Tarand told The Daily Beast that he had been a firm advocate of including Magnitsky’s name from the start of the debate and ensuring that the EU emulated the U.S., Canada, Britain, and all three Baltic states Estonia, Latvia, and Lithuania.

“A minority of colleagues argue that in the European Parliament we should avoid the reference to the Magnitsky case ... However, this would have the effect of diluting our condemnation of Putin’s transgressions,” he said. “Those who oppose mentioning Magnitsky by name are either naive useful idiots or knowingly on the Kremlin’s leash.”

There is likely to be a vote of Green-EFA group members before the European Parliament’s next plenary sitting which begins on March 11 to decide on the group’s formal position. At a human rights sub-committee debate two weeks ago, two members of the European Green Party—Dutch GreenLeft member Judith Sargentini and Barbara Lochbihler, of the German Greens—argued that adding the name Magnitsky should not be a priority.

Hautala re-emphasized the strength of her feeling on February 13 when she accidentally hit reply-all to an internal party email. The message intended for one of her colleagues ended up in around 300 inboxes on the Green/EFA mailing list. “Between us I am actually quite pleased not to sign this [resolution] because of this obsession on Magnitsky. Over and over again the proponents prove that they deliberately want to target Russia,” she wrote in the email, which was passed to The Daily Beast.

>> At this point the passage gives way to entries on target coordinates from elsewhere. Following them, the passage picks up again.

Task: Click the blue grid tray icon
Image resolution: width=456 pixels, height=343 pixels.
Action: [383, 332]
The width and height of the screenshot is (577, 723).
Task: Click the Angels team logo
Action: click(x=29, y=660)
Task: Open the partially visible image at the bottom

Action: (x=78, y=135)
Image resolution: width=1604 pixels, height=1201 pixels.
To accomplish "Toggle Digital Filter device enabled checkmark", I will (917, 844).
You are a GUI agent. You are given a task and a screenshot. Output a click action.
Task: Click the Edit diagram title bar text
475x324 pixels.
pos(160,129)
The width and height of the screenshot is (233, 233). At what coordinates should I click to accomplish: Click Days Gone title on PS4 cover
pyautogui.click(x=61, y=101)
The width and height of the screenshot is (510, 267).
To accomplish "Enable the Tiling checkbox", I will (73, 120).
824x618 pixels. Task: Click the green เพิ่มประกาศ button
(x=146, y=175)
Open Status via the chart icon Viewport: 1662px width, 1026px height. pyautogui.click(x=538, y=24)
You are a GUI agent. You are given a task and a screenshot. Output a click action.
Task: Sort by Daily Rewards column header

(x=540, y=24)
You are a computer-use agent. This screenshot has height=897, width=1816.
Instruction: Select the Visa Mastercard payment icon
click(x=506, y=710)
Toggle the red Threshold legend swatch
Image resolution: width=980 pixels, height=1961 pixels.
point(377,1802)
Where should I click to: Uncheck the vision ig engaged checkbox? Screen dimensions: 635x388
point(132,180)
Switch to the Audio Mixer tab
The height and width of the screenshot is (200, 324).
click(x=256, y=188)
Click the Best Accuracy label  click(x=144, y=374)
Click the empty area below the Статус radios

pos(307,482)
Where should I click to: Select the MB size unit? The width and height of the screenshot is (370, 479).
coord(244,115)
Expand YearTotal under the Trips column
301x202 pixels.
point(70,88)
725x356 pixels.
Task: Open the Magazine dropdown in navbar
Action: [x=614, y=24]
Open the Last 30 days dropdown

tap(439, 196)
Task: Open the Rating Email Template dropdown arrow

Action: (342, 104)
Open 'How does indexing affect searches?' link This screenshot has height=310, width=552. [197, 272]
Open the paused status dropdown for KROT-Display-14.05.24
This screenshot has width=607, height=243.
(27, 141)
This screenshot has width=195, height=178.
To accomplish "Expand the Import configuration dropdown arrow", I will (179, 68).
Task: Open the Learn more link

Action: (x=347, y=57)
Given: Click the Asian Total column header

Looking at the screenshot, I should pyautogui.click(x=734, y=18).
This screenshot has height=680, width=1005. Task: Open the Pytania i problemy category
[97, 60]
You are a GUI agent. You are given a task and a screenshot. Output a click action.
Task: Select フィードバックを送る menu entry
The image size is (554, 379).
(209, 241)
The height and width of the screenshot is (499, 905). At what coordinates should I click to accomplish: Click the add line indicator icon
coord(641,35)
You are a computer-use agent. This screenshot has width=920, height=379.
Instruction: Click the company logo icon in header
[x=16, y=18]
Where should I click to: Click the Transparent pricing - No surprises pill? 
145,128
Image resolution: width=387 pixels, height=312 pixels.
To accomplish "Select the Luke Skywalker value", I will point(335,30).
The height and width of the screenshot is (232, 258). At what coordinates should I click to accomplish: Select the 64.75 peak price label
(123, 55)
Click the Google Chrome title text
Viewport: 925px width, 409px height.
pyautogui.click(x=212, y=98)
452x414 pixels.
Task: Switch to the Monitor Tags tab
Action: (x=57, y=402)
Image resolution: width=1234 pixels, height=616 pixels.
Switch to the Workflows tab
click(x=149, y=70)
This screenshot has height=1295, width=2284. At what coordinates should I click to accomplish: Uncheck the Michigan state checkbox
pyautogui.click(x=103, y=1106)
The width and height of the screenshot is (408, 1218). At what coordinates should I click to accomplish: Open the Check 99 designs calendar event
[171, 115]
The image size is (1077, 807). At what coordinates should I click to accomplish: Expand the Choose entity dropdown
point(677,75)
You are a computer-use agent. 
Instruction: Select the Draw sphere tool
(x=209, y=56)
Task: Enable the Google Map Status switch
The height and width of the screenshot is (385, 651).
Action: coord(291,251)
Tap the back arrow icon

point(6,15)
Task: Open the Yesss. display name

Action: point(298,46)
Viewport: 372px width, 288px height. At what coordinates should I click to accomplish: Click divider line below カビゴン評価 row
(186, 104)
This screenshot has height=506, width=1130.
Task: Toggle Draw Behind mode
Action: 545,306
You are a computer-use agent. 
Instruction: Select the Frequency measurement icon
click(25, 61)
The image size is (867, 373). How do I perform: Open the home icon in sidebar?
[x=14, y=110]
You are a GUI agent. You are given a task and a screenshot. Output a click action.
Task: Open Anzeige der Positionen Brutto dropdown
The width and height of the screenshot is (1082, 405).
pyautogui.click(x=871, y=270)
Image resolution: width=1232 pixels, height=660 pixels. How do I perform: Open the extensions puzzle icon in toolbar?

She also complained that Bill Browder, for whom Magnitsky was working at the time of his death, had been invited to Brussels to campaign for the inclusion of the name last month. “He is literally everywhere” she said.

Browder, who was once the largest foreign investor in Russia and now campaigns against corruption in the country, said he had been surprised by Hautala’s conversion into an ally of Russia on this issue.

“The only reason I cooperated with Nekrasov on his film at the beginning was that I understood he was Heidi Hautula’s boyfriend and she was a big supporter of the Magnitsky campaign at the European Parliament,” he told The Daily Beast. “I met them together for the first time when they were on a trip to the Netherlands in 2010.”

He is now concerned that Hautala’s campaign may succeed in frustrating a European effort to confront Putin. “We need the four main political parties onboard. The Greens can effectively block the Magnitsky name from the EU law.”

Jill Stein, the Green Party’s U.S. presidential candidate in 2012 and 2016, has been cultivated by the Kremlin in recent years. In 2015, she was invited to the tenth anniversary party of the Russian propaganda network RT in Moscow. She was seated at the top table with President Putin and Michael Flynn, who went on to briefly serve as Trump’s national security advisor where he lied to the FBI about contacts with Russia.

Stein defended Russian attitudes towards Ukraine during the trip and explained that Putin confided that he agreed with her “on many issues.” It has been reported that Russian election interference in 2016 was partly directed towards securing votes for the Green Party, which would have had the obvious dual aim of promoting Stein’s outsider views and helping Trump to defeat Hillary Clinton by appealing to potential Democratic voters.

It’s far harder to explain the apparent affection for Vladimir Putin within elements of the Green Party.